Underneath the mysterious plot at Puzzle’s heart is a simple but effective story of abuse and the way it contaminates and destroys a person. There are Freudian motifs and ideas running through the film from the “primal scene” theory where a warped childhood creates a warped person to the villain’s Oedipus complex to the pathology of violence and sadism. The villain is a chilling sociopath of sorts and the contrasting rage and control the character displayed is terrifying. The targeting and evolution of Azusa’s character also fits into a narrative arc that lands firmly on blaming adults even if she is the final girl left holding the knife.
These psychological elements lend the film’s “villains” substance, strong and stirring characterisation that gets the audience thinking about isolation, violence, and crime.
Despite the lovely setting of this respectable sun-kissed little town with clean streets and nice-looking people the grisliest things happen behind closed doors and it’s not necessarily all down to the sunflower mask-wearing kidnappers.

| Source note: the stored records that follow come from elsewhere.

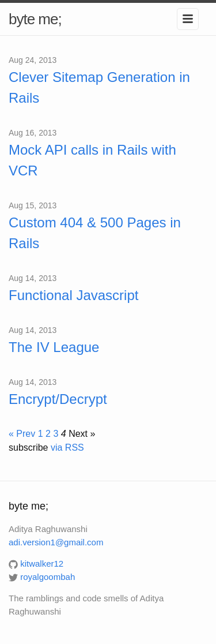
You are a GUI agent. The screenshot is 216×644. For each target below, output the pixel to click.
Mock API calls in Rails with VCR (92, 160)
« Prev (22, 433)
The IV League (54, 347)
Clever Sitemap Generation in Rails (99, 87)
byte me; (35, 19)
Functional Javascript (73, 295)
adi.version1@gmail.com (56, 542)
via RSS (67, 447)
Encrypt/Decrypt (58, 399)
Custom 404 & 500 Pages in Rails (94, 233)
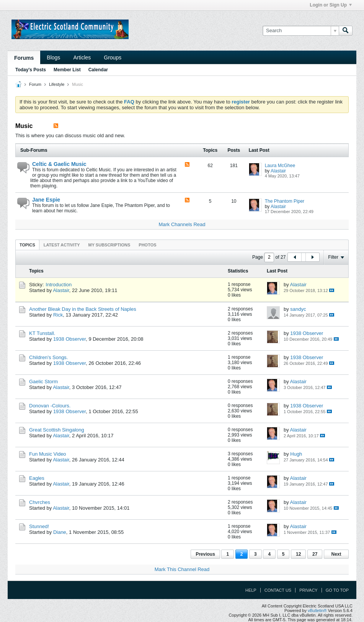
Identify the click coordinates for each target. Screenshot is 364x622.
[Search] (300, 31)
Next (336, 554)
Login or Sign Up (331, 5)
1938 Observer (69, 339)
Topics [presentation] (27, 245)
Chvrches (39, 502)
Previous (205, 554)
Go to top (337, 590)
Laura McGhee (280, 166)
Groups (113, 57)
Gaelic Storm (43, 381)
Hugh (296, 454)
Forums (24, 58)
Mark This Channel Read (182, 569)
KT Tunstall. (42, 333)
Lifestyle (57, 84)
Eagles (37, 478)
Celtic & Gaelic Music (59, 164)
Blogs (53, 57)
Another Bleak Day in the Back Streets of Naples (83, 309)
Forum (35, 84)
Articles (82, 57)
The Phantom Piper (284, 201)
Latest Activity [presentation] (62, 245)
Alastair (278, 171)
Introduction (59, 284)
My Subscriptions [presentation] (109, 245)
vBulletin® (317, 611)
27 (315, 554)
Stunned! (39, 526)
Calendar (98, 70)
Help (251, 590)
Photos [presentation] (147, 245)
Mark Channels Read (182, 224)
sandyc (298, 309)
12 (298, 554)
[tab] (27, 245)
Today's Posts (31, 70)
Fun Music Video (47, 454)
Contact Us (278, 590)
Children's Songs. (48, 357)
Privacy (308, 590)
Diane (60, 532)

The murderous set pieces are sure to stay in the memory (and may cause laughter) considering how they follow the film’s aesthetic by looking rather cute and/or childlike – big plastic torture devices attached to heads and male crotches, remote control cars with explosives, and a microwave with a “bun in the oven.”
These aren’t necessarily the worst bits of the violence and abuse. The more realistic and brutal stuff that audiences will find the most affecting involves adults exploiting and hurting vulnerable teens in scenes seen on screen and bought up in dialogue. From realistic beatings, and some physical mutilation carried out by a figure of justice in the clutches of rage, to some stomach-churning rape scenes, the worst transgressions are definitely committed by adults. The death games the sunflower villain organises are sadistic but it fits into the wider idea that adults are the problem, not kids answering the question as to why someone might try and commit suicide.
Naito’s direction is purposefully hyperactive at times, slow and contemplative when he wants the audience to think. He engages with all sorts of editing and framing techniques. The 80 minute run time feels a lot quicker due to the mixing and matching of styles and it fits in with the candy-coloured sugar-filled death romp.
Puzzle is a nasty film from the get-go. The director cloaks the darkness of the story at first with its visual approach. Initial suicide attempt aside, it presents itself with a smile, its cutesy aesthetics and a seemingly clean cut cast of characters living in what appears to be a normal town, but deep down drumming away beats a baleful heart of bitter blood and black bile as we experience just how rotten people can be. A dark and disciplined little exploration into the horrific side-effects of abuse, Puzzle is a film that will leave audiences reeling.
While there’s a term for a fear of kids and teens, there’s not one I could find for adults which says it all really…
I have reviewed one other adaptation of a Yusuke Yamada novel and that’s Oyayubi Sagashi (2006)
I may try and review The Crone.
This marks my 1000th post on this blog and I hope to continue going! Thanks for reading!